>> Start TEXT PROVIDED
# More Smoked Salmon



## Bearcarver (Mar 15, 2010)

This is my second last batch for this year. As soon as I vacuum packed these I took the last three fillets out of the freezer. This batch came out the best of all 7 batches I have done so far. The final batch that is thawing now will be done exactly the same as this batch, to confirm that everything is just right. If it comes out as good as this batch, I will post exactly how it was done----brine mix & time in brine, temps, smoking woods, when it was pulled out, etc. It'll take about 3 days to thaw completely, so the last batch will probably be smoked around Saturday. I will then throw away most of my other batch notes, and only keep the best one of all. I will give all of you great meat smoking friends the best of all of my Smoked Salmon experiments. This way others can avoid the ones that were too dry, too tuff, too moist, too salty, etc, etc.




Three Salmon Fillets & one little Tuna belly piece:










After brining, rinsing, and patting dry (Made pieces a little bigger this time):









Completed & ready for packing:






Thanks for lookin',
Bearcarver


BTW: I can't wait to get all of these Salmon fillets finished. I need to make some "Boneless Smoked Pork Chops" !


----------



## caveman (Mar 15, 2010)

I will be expecting my package by FEDEX sometime later this week.  Outstanding looking fish.


----------



## meateater (Mar 15, 2010)

I will be looking out for that recipe!


----------



## Bearcarver (Mar 16, 2010)

Thank You for the points *Sircave.* I appreciate it.


*Meateater,*
I should be posting my final batch, with complete recipe & notes by early next week.


Bearcarver


----------
>> End TEXT PROVIDED
>> Start STORED ROWS
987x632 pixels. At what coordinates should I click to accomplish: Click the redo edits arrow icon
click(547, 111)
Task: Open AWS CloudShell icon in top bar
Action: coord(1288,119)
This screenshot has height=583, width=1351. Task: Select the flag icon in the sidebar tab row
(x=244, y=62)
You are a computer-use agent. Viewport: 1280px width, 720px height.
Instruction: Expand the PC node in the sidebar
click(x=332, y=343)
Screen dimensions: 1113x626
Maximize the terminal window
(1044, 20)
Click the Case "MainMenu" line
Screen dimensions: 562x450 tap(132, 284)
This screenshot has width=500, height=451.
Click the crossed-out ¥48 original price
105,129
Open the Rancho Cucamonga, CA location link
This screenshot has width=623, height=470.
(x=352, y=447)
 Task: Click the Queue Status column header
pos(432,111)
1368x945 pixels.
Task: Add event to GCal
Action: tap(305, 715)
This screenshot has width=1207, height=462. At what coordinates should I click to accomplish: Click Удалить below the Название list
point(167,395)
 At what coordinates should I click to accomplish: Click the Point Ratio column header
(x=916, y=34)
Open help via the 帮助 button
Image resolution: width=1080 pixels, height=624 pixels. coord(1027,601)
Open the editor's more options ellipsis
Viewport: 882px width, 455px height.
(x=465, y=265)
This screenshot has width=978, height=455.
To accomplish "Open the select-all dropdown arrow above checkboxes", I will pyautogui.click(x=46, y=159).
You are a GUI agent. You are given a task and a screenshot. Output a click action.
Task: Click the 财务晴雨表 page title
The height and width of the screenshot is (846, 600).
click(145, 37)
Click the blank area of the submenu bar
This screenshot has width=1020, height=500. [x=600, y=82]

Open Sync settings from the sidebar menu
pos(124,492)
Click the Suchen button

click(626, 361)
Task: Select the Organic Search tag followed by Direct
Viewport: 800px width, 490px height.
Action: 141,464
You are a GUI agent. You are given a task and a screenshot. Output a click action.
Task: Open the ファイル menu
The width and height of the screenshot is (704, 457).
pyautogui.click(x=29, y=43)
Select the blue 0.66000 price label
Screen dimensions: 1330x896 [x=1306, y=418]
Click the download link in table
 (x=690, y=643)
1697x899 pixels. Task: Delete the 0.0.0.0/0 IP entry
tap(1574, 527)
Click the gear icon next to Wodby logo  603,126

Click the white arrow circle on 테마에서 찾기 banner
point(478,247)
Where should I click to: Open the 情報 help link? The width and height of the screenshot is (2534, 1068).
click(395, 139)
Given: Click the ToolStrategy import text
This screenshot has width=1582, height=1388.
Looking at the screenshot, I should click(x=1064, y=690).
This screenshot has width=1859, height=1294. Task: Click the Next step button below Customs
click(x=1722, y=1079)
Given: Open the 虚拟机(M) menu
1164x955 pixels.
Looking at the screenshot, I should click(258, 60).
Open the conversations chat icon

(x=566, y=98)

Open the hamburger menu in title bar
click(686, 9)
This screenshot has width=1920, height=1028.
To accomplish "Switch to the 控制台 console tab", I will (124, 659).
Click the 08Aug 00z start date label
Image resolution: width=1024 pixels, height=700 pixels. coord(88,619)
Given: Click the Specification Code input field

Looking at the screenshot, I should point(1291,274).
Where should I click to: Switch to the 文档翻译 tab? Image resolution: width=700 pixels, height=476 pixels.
>> End STORED ROWS
*SHORT TASK*: Return the part of the smoked salmon thread that begins at the words "I will be expecting" and stops after the words "for that recipe!", copied word for word. The items above have nothing to do with the smoked salmon thread.

*SOLUTION TO THE PROBLEM*:
I will be expecting my package by FEDEX sometime later this week.  Outstanding looking fish.


----------



## meateater (Mar 15, 2010)

I will be looking out for that recipe!